Он слышал, как открывались и закрывались двери, каждый раз все ближе и ближе. Джонни помнил, как располагались помещения в коридоре: Мучи уже проверил кабинеты с табличками «Председатель совета городских выборных», «Члены совета городских выборных» и «Налоговый инспектор». Сейчас он заглядывает в мужской туалет, сейчас в кабинет инспектора по делам малоимущих и, наконец, в женский туалет. Следующая дверь вела на галерею.
Она открылась.
Звук двух шагов до перил короткой галереи над входом в зал.

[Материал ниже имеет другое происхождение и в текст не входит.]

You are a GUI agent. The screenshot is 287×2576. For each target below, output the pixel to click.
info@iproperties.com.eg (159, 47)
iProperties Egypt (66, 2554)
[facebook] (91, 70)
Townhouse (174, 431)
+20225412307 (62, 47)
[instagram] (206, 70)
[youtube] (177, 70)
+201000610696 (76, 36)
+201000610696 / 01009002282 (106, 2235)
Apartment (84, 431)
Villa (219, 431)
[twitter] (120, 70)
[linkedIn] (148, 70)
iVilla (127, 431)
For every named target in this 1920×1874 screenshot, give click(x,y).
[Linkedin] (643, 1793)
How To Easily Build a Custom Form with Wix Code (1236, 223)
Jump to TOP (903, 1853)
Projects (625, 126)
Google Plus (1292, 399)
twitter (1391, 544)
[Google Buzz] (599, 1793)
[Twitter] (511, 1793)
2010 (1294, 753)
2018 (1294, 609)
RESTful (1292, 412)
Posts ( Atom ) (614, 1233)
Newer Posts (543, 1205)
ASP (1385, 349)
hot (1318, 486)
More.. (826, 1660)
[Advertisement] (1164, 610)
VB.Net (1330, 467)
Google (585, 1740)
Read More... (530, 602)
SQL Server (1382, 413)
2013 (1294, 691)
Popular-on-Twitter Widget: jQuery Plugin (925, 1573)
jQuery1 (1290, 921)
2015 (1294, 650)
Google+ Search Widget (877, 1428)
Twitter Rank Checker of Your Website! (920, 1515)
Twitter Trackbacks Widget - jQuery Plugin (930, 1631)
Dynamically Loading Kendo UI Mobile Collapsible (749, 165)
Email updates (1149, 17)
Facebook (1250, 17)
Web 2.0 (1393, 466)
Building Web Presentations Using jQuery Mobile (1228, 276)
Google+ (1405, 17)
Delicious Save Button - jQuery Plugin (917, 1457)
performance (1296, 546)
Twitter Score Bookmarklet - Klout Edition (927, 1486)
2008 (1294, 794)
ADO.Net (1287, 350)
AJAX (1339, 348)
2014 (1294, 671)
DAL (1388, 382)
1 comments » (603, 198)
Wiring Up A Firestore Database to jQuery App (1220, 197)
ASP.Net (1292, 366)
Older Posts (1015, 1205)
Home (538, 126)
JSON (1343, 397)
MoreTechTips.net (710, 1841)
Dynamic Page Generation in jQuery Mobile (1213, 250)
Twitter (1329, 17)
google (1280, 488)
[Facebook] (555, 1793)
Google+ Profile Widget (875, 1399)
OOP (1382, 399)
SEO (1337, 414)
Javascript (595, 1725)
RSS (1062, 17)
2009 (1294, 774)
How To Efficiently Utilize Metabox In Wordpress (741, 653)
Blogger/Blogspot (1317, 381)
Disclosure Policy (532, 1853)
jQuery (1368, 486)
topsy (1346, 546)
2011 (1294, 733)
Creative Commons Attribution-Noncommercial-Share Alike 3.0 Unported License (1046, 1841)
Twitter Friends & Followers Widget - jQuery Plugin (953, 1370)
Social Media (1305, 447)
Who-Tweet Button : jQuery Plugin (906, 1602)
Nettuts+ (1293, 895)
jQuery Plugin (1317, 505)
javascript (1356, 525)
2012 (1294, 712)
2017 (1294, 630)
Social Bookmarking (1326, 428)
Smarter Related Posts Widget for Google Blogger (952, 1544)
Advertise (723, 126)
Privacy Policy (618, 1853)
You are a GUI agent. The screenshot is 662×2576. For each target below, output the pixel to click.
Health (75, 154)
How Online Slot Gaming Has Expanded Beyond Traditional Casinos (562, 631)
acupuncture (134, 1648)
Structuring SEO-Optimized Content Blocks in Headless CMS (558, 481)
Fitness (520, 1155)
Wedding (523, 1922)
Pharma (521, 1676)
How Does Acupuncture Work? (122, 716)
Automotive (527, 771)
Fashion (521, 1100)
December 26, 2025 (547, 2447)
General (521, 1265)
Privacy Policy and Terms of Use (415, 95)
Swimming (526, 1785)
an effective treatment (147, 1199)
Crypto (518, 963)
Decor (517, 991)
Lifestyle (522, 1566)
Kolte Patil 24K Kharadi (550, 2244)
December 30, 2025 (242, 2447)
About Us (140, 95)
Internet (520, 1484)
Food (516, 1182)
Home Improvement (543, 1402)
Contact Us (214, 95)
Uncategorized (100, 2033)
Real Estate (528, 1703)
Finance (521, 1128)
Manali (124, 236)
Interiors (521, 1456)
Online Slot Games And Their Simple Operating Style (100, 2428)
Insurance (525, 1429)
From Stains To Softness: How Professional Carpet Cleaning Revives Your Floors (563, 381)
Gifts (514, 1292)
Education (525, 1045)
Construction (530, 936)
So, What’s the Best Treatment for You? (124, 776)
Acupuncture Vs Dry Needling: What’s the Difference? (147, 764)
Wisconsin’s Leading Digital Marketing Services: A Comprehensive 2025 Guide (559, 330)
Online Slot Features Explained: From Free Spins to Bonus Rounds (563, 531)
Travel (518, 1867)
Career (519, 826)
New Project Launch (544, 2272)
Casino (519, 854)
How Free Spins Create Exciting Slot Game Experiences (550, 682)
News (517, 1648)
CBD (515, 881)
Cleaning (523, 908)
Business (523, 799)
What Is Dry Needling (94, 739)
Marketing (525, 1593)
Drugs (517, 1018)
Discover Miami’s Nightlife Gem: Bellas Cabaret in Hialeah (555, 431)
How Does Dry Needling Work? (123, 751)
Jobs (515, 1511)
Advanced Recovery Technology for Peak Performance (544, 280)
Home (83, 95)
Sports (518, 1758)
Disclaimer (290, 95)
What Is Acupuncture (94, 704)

– Санни, слышишь меня? Ты доволен?
– Все тихо?
– Как на кладбище, – ответил Мучи, и снизу раздался взрыв смеха.
– Ладно, спускайся и пойдем выпьем кофе! – крикнул третий.
Невероятно, но все обошлось! Дверь захлопнулась, и шаги стали удаляться сначала по коридору, потом по лестнице на первый этаж.
Джонни ослабел; перед глазами вдруг все стало серым и поплыло. К действительности его вернул стук захлопнувшейся входной двери в здание: приезжие ушли пить кофе.
Внизу сторож вынес суждение, произнеся вслух: «Шайка мерзавцев!» – после чего тоже вышел из зала.
Следующие двадцать минут Джонни провел в одиночестве.
5
Примерно в половине десятого зал начал заполняться жителями Джексона. Первыми пришли три пожилые и строго одетые женщины. Оживленно болтая, они устроились поближе к печке, где Джонни почти не видел их, и взяли красочные буклеты, лежавшие на скамье. Судя по всему, буклеты представляли собой подборку блестевших глянцем фотографий Грега Стилсона.
– Я просто обожаю его, – сказала одна. – У меня уже есть три его автографа, и сегодня обязательно возьму еще один.
Больше о Греге Стилсоне они не говорили и переключились на предстоящую в воскресенье встречу горожан. Она традиционно устраивалась в Новой Англии раз в десять лет, чтобы собрать вместе как нынешних, так и бывших жителей города.
Замерзший утром Джонни сидел на галерее прямо над печкой и теперь изнывал от жары. Во время затишья между уходом охранников Стилсона и появлением первых горожан он снял не только куртку, но и рубашку. Джонни то и дело вытирал с лица пот, и намокший платок, казалось, был в красных разводах: больной глаз снова начал дергаться, и все виделось сквозь красноватую пелену.